Rep. Teresa Leger Fernandez, D-NM-3
Fernandez was a White House Fellow during the Clinton administration and later served on the Advisory Council on Historic Preservation during the Obama administration. She won the seat vacated by Luján, who was elected to the Senate. Fernandez has advocated for a “New Mexico Green New Deal,” and a transition away from fracking to renewable energy sources.
Sen. John Hickenlooper, D-CO
Hickenlooper was governor of Colorado since 2011, and prior to that was mayor of Denver. His administration created the nation’s first methane-capture regulations for oil and gas companies.

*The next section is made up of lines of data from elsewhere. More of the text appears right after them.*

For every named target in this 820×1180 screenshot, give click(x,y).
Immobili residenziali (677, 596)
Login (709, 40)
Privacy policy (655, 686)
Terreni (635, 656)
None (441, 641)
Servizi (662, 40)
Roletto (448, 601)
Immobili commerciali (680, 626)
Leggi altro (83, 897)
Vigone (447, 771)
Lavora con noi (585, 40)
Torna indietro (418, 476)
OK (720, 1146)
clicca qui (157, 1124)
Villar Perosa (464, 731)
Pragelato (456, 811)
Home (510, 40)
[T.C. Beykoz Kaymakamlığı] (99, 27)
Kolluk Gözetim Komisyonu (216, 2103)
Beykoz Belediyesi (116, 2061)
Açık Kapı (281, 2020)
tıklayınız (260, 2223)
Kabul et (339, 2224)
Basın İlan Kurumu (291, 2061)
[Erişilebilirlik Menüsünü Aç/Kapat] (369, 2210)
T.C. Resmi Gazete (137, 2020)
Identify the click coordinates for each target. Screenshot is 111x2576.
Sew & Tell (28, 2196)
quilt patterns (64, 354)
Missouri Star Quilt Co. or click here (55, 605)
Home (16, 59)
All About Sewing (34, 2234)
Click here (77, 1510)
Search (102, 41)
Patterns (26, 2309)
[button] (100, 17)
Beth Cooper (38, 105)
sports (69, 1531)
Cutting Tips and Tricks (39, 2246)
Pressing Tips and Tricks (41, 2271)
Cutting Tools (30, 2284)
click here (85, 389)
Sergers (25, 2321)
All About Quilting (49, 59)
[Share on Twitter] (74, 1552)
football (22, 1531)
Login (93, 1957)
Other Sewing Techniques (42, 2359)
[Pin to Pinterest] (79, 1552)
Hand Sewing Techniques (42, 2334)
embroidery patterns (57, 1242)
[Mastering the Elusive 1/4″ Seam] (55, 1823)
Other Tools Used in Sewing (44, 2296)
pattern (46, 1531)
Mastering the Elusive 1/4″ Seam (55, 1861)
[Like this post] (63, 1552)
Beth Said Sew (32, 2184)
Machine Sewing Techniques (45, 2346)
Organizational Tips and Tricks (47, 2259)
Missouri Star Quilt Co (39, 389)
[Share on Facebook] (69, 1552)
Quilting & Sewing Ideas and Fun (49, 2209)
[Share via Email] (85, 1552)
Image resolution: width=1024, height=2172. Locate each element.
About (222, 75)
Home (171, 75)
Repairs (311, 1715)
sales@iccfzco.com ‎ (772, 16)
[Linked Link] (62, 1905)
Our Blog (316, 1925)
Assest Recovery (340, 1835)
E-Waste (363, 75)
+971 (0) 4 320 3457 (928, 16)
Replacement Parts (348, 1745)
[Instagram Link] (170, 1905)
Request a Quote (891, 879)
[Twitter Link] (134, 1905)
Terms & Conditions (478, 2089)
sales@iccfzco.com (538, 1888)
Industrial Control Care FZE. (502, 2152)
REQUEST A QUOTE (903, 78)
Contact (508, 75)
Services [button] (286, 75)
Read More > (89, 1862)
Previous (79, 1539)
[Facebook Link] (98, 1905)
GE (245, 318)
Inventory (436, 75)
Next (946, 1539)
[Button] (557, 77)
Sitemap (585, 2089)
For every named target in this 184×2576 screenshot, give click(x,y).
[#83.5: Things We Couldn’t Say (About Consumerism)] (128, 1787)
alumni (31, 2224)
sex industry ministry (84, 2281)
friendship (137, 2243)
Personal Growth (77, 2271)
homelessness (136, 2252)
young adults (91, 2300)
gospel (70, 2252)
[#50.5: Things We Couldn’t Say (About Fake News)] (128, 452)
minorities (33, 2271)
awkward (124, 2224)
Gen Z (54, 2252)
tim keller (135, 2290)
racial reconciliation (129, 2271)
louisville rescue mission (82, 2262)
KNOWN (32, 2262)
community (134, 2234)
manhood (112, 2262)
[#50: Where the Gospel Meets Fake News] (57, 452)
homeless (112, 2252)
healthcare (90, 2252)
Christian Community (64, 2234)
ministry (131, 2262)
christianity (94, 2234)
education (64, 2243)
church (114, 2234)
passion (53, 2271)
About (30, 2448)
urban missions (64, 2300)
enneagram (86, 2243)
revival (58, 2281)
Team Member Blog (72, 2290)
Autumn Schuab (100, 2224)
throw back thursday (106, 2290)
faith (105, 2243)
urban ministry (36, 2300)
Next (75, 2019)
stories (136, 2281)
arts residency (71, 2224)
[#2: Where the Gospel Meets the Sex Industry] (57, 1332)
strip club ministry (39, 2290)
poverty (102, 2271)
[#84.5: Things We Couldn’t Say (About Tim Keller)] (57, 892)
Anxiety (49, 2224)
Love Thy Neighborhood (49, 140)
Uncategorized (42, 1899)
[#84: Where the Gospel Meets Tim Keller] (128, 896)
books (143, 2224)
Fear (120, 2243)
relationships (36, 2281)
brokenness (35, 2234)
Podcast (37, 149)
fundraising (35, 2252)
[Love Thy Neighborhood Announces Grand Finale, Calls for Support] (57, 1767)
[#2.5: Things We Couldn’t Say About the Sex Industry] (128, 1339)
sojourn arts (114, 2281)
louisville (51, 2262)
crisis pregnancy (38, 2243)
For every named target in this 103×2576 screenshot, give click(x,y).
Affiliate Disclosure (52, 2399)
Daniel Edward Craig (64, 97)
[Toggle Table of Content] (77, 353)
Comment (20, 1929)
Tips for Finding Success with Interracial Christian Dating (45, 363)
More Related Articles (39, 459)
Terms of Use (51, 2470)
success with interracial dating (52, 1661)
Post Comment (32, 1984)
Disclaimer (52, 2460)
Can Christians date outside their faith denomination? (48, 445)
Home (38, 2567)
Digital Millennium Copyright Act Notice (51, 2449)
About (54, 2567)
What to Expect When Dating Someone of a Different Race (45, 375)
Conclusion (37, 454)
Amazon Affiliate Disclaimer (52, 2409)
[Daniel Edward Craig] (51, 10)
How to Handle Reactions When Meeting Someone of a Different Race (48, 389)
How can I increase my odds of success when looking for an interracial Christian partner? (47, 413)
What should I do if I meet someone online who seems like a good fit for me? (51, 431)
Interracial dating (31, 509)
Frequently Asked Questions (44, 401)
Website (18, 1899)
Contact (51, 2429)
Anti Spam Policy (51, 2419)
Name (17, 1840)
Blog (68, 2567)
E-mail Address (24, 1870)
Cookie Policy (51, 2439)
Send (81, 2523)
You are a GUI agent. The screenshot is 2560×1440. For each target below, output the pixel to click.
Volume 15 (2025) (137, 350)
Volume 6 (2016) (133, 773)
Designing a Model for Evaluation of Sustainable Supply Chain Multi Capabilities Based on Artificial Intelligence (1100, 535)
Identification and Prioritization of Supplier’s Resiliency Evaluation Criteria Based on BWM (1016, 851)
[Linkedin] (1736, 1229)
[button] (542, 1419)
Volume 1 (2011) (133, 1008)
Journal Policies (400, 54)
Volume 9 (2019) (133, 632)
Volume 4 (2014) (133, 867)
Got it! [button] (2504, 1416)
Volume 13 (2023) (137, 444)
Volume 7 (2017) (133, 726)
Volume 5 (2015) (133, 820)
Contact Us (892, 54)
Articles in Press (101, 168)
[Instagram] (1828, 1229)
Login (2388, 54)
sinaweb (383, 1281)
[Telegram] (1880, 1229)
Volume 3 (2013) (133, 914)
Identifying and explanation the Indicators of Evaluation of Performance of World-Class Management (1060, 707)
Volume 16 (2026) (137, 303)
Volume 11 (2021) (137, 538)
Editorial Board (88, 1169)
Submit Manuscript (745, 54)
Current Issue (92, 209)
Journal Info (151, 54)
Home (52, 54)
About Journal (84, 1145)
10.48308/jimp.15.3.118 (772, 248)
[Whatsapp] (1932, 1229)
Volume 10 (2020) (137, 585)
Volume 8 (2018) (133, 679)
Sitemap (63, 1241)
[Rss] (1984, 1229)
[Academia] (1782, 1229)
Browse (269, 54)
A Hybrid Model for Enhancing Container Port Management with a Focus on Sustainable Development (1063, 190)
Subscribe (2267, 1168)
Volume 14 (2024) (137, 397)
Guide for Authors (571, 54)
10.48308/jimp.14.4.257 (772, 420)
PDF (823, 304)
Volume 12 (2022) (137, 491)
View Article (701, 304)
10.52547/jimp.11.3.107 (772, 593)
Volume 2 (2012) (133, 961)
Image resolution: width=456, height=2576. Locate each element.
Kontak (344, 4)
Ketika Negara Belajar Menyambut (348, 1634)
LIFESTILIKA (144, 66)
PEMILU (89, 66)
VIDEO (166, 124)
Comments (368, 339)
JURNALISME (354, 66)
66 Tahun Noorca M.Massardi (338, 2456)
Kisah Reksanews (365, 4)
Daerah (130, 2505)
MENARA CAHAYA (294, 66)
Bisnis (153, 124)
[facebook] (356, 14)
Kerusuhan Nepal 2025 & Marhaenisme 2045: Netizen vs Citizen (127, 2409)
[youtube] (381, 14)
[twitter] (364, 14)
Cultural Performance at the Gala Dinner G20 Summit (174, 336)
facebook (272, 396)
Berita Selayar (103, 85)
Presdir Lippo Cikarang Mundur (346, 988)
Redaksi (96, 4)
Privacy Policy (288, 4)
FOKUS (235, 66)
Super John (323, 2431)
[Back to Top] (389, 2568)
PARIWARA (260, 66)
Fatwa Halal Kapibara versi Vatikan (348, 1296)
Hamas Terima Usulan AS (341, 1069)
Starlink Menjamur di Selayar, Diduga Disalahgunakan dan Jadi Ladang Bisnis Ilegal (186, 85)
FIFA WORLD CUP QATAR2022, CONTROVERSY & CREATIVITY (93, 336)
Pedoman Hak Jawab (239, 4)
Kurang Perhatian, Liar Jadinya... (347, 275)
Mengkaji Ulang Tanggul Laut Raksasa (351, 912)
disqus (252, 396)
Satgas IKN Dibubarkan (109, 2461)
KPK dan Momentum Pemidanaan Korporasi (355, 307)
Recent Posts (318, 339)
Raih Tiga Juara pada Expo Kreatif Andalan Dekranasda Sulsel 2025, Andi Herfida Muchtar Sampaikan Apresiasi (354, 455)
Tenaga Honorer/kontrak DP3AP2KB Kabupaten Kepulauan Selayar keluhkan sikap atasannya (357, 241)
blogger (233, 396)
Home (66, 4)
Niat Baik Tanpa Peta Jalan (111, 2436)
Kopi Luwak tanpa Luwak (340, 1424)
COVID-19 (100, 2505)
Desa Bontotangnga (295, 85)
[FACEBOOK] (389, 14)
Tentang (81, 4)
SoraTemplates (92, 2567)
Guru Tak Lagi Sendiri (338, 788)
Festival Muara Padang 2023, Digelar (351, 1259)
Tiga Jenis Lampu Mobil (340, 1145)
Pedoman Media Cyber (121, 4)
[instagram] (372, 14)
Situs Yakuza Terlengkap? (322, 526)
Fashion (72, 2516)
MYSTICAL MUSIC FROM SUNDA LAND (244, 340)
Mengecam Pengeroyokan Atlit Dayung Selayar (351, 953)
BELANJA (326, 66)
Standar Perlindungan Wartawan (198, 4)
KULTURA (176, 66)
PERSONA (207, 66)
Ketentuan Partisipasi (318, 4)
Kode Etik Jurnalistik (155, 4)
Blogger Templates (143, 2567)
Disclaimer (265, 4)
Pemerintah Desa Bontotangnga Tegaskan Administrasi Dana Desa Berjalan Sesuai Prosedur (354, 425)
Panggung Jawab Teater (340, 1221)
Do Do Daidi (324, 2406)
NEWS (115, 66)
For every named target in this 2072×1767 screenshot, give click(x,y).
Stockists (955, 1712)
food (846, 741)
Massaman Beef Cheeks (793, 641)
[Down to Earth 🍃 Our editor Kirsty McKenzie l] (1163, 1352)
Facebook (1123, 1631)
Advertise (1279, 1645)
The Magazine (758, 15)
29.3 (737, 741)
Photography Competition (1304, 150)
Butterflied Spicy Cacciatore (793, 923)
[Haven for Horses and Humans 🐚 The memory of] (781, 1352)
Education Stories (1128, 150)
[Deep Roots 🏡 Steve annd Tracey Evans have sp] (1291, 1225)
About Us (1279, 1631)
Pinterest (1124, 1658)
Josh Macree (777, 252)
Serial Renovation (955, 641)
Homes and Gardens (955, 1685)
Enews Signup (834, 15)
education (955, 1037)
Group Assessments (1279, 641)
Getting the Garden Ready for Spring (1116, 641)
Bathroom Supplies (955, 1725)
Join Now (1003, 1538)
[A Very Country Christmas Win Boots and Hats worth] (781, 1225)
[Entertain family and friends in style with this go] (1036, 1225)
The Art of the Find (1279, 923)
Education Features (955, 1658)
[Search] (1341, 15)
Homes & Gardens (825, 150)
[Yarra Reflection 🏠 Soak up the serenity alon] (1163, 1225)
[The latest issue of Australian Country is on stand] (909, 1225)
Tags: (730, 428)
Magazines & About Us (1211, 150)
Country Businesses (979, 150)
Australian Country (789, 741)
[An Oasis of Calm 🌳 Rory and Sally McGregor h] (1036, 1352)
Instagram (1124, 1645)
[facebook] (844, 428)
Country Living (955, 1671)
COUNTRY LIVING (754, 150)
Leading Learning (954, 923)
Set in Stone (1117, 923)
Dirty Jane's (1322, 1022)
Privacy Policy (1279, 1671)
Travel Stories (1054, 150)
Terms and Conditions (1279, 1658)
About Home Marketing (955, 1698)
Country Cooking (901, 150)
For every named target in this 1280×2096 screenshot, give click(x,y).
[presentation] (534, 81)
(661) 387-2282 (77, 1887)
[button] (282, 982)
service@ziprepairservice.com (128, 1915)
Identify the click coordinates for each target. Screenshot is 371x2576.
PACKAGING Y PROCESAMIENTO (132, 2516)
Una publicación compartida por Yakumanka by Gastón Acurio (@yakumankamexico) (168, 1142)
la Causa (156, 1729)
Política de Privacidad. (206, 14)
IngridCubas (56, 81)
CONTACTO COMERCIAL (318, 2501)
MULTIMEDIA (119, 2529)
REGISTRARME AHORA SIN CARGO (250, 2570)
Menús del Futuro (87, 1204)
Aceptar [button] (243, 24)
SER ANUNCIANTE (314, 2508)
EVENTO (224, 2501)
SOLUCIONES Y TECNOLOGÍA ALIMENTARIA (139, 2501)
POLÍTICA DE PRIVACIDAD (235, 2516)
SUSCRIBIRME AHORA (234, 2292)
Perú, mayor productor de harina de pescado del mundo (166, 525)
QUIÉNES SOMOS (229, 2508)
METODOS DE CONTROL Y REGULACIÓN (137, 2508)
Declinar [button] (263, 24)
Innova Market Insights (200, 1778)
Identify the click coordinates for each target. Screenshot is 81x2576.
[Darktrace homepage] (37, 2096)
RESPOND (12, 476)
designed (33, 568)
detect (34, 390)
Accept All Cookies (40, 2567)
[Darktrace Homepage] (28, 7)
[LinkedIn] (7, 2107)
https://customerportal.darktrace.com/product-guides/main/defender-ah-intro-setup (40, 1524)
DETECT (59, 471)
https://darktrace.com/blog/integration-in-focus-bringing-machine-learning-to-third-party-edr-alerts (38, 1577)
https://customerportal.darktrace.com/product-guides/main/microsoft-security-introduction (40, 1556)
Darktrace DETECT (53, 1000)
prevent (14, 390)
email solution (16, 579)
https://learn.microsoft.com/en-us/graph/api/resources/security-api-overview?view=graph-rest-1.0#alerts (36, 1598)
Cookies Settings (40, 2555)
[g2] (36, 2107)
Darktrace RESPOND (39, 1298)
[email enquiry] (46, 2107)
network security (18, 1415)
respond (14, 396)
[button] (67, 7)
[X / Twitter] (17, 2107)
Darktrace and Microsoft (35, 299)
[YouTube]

The rules prevented 95% of volatile organic compounds and methane from leaking from hydraulic fracturing wells. The rules were later used as blueprints for California, Canada, and the federal government’s new rules. While he has supported fracking in the past, he ran on an anti-fracking platform during his campaign. Before politics, Hickenlooper was a geologist.
Rep. Lauren Boebert, R-CO-3
Boebert believes in personal freedom, citizen rights and upholding the U.S. Constitution. She is the founder, owner and operator of Shooters Grill. Her husband, Jayson, has worked his entire adult life in oil and gas fields, primarily in Western Colorado. Boebert supports an “all-of-the-above energy” policy.
Sen. Cynthia Lummis, R-WY
Prior to serving in Congress, Lummis spent eight years as Wyoming State Treasurer and 14 years as a member of the Wyoming House and Senate. Lummis also worked as general counsel to Wyoming Governor Jim Geringer, Director of the Office of State Lands and Investments, and as a law clerk at the Wyoming Supreme Court. She is a champion of Wyoming’s mineral and energy resources. In Washington, she advocated for market opportunities for the energy industry both at home and abroad.